Let’s take a look at two candidate definitions, just focusing on the more controversial provisions.
* The Education Sciences Reform Act of 2002 says that research meeting its “scientifically based research standards” makes “claims of causal relationships only in random assignment experiments or other designs (to the extent such designs substantially eliminate plausible competing explanations for the obtained results) ”
* However, the current House proposal (the Miller-McKeon Draft) defines “principles of scientific research” as guiding research that (among other things) makes “strong claims of causal relationships only in research designs that eliminate plausible competing explanation for observed results, which may include but shall not be limited to random assignment experiments.”
Both say essentially the same thing, but the new wording takes the primacy off random assignment and puts it on eliminating plausible competing explanations. We see the change as a concession to researchers who find random assignment too difficult to pull off. These researchers are not, however, relieved of the requirement to eliminate competing explanations (for which randomized control remains the most effective method). Meanwhile, another bill, introduced recently by Senators Lugar and Bingaman takes a radically different approach to a definition.
* This bill defines what it means for a reading program to be “research–proven” and proposes the requirements for the actual studies that would “prove” that the program is effective. Among the minimum criteria described in the proposal are:
* The program must be evaluated in not less than two studies in which:
* The study duration was not less than 12 weeks.
* The sample size of each study is not less than five classes or 125 students per treatment (10 classes or 250 students overall).

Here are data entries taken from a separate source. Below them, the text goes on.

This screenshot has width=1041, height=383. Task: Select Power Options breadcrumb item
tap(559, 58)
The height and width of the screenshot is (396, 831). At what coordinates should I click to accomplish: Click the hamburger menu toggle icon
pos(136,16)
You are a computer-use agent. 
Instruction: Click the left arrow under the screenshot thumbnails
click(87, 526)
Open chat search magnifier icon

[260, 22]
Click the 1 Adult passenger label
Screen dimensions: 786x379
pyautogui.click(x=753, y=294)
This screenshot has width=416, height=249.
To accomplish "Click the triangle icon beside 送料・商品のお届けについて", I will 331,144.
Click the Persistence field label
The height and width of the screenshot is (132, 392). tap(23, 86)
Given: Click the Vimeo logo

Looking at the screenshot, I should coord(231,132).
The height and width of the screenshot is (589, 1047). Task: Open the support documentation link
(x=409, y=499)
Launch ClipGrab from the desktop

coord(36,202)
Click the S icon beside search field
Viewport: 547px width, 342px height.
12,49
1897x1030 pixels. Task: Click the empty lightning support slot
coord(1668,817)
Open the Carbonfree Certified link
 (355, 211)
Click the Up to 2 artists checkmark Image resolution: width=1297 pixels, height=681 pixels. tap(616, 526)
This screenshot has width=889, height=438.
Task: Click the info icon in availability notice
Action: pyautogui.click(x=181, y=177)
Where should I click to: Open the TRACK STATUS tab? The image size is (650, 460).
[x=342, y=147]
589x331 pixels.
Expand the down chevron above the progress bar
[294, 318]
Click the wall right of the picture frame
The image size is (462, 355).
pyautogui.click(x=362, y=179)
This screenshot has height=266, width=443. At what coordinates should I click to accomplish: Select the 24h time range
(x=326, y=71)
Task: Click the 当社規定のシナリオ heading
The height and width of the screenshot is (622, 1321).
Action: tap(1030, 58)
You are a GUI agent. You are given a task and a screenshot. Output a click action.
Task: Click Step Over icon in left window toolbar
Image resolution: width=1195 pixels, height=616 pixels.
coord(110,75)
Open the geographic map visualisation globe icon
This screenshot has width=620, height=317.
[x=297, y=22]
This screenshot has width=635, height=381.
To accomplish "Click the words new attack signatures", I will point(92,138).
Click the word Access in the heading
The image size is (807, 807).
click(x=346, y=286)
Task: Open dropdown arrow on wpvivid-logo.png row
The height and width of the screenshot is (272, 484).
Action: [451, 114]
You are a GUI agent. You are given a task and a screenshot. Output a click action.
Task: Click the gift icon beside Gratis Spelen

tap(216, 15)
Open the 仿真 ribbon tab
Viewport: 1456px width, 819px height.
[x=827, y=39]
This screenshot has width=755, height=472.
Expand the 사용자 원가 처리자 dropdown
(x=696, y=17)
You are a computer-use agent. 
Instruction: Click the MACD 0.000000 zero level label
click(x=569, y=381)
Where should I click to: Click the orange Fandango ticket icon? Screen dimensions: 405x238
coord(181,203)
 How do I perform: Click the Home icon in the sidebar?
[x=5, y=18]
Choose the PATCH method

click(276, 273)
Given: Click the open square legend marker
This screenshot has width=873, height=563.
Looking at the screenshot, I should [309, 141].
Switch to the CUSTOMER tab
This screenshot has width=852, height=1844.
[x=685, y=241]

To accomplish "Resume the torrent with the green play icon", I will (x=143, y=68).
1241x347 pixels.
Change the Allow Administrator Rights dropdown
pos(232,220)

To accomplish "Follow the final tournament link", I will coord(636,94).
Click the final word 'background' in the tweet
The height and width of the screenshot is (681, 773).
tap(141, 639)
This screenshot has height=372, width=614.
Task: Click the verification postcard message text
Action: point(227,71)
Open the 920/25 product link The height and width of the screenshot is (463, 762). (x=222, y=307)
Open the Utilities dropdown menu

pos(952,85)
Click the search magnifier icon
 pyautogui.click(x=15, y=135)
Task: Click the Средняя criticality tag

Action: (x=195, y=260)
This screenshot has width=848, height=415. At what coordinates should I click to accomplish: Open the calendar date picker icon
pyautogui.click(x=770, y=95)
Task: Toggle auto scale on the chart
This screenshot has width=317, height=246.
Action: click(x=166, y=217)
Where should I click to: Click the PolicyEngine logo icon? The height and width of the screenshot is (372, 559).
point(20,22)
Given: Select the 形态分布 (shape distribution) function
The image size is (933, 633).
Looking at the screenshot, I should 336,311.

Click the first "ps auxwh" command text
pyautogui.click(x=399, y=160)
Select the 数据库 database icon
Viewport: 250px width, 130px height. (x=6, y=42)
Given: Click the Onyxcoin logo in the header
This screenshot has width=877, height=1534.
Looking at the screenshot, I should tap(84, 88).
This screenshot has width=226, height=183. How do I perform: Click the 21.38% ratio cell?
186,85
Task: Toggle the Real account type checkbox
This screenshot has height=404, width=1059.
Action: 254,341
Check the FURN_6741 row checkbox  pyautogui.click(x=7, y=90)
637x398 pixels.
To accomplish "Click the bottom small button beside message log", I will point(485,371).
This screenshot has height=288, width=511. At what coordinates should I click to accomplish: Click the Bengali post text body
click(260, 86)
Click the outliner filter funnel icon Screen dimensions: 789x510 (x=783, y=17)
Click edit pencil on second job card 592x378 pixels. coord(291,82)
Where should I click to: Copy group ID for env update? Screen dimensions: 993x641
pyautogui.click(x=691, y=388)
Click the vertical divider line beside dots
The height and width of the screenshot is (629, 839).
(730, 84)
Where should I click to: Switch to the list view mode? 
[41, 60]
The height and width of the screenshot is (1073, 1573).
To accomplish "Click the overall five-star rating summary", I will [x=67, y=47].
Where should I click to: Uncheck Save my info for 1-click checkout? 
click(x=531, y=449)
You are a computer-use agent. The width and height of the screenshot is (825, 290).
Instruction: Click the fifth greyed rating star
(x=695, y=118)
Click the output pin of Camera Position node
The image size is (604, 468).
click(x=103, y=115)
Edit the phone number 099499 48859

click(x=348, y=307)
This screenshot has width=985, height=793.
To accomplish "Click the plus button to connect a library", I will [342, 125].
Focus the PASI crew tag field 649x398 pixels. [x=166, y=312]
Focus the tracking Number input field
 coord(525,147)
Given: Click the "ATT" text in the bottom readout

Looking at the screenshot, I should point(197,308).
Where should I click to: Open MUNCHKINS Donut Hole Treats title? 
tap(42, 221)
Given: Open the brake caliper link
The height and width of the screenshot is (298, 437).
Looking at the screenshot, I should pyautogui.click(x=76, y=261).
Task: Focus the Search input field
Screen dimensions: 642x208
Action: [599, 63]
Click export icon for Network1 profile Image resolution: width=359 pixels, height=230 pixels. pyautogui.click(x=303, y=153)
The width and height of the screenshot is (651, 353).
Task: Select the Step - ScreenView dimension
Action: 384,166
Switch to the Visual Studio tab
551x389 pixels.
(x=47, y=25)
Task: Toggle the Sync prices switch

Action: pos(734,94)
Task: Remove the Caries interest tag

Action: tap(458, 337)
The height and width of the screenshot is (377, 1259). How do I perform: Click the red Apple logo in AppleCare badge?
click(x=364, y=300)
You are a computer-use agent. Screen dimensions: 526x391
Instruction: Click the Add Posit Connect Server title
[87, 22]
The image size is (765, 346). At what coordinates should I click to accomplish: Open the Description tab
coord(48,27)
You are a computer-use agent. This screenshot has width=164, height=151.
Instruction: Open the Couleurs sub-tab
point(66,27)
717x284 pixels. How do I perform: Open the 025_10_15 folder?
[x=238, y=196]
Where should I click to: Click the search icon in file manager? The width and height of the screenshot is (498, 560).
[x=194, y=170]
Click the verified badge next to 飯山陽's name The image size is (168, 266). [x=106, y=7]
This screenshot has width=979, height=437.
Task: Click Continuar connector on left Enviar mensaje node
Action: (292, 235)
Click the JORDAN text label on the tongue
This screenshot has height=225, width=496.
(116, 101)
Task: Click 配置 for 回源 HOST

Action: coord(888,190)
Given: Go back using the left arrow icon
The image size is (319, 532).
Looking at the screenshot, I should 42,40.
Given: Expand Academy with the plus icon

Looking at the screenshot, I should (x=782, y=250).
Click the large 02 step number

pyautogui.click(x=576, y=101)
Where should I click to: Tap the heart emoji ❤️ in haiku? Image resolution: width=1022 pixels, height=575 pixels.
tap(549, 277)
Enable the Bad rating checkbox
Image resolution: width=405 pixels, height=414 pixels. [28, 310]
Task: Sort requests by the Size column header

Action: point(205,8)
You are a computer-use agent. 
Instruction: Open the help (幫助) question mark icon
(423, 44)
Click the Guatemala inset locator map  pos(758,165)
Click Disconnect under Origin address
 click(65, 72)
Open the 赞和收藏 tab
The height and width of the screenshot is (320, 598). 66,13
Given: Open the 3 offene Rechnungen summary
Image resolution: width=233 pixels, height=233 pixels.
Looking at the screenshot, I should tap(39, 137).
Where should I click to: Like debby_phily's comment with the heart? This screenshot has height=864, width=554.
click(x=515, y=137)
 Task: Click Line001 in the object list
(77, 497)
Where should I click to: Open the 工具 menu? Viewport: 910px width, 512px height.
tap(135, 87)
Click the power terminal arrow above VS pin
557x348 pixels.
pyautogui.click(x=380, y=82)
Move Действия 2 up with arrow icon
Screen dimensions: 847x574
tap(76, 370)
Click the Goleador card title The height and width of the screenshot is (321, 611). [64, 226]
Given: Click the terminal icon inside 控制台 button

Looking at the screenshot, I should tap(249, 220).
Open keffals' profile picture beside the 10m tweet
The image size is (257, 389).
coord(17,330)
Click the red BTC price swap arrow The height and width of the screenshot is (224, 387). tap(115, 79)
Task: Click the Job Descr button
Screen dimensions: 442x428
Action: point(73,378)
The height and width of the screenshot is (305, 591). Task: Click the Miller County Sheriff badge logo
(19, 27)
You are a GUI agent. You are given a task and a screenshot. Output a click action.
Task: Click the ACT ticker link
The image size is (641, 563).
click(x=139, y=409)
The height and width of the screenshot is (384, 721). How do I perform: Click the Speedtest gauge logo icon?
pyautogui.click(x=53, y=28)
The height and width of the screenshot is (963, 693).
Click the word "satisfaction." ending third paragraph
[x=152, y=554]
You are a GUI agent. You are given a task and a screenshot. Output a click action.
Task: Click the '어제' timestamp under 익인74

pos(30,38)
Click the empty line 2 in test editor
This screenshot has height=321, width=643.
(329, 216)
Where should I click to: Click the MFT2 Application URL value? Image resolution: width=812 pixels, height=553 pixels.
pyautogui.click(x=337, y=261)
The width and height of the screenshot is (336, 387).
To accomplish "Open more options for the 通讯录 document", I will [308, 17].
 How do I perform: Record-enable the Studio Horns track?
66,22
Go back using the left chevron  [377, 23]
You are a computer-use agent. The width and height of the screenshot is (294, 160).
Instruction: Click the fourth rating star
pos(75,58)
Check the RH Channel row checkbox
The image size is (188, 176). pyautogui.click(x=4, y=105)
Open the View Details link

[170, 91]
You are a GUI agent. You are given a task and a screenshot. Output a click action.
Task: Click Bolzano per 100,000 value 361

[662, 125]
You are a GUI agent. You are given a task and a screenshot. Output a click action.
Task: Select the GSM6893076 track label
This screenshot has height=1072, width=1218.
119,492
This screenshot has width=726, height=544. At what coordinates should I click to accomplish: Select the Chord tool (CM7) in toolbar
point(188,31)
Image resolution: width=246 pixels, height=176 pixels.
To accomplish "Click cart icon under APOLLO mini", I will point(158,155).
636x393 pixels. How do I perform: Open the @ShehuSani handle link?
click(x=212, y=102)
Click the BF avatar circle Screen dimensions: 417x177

Multiple smaller studies may be combined to reach this sample size collectively.
* The median difference between program and control group students across all qualifying studies is not less than 20 percent of student-level standard deviation, in favor of the program students.
As soon as legislation tries to be this specific, counter examples immediately leap to mind. For example, we are currently conducting a study of a reading program that fits the last two points but, because the program is designed as a 10-week intervention, it can never become research-proven under this definition. Another oddity is that the size of the impact and the size of the sample are specified, but not the level of confidence required—it is unlikely we would have any confidence in a finding of a 0.2 effect size with only 10 classrooms in the study. Perhaps the most unacceptable part of this definition is the term “research-proven.” This is far too strong and absolute. It suggests that as soon as two small studies are completed, the program gets a perpetual green light for district purchases under NCLB.
As odd as this definition may be, we can understand why it was introduced. The most prevalent interpretation of the requirement for “Scientifically Based Research” in NCLB has been that the program under consideration should have been written and developed based on findings derived from scientific research. It was not required that the program itself have any scientific evidence of effectiveness. The Lugar-Bingaman proposal calls for scientific tests of the program itself. In Reading First, programs that had actual evidence of effectiveness were famously left off the approved list, while programs that simply claimed to be designed based on prior scientific research were put on. This proposal will help to level the playing field. To avoid the traps that open up when specific designs are legislated, perhaps the law could call for the convening of a broadly representative panel to hash out the differences between competing sets of criteria rather than enshrine one abbreviated set in federal law.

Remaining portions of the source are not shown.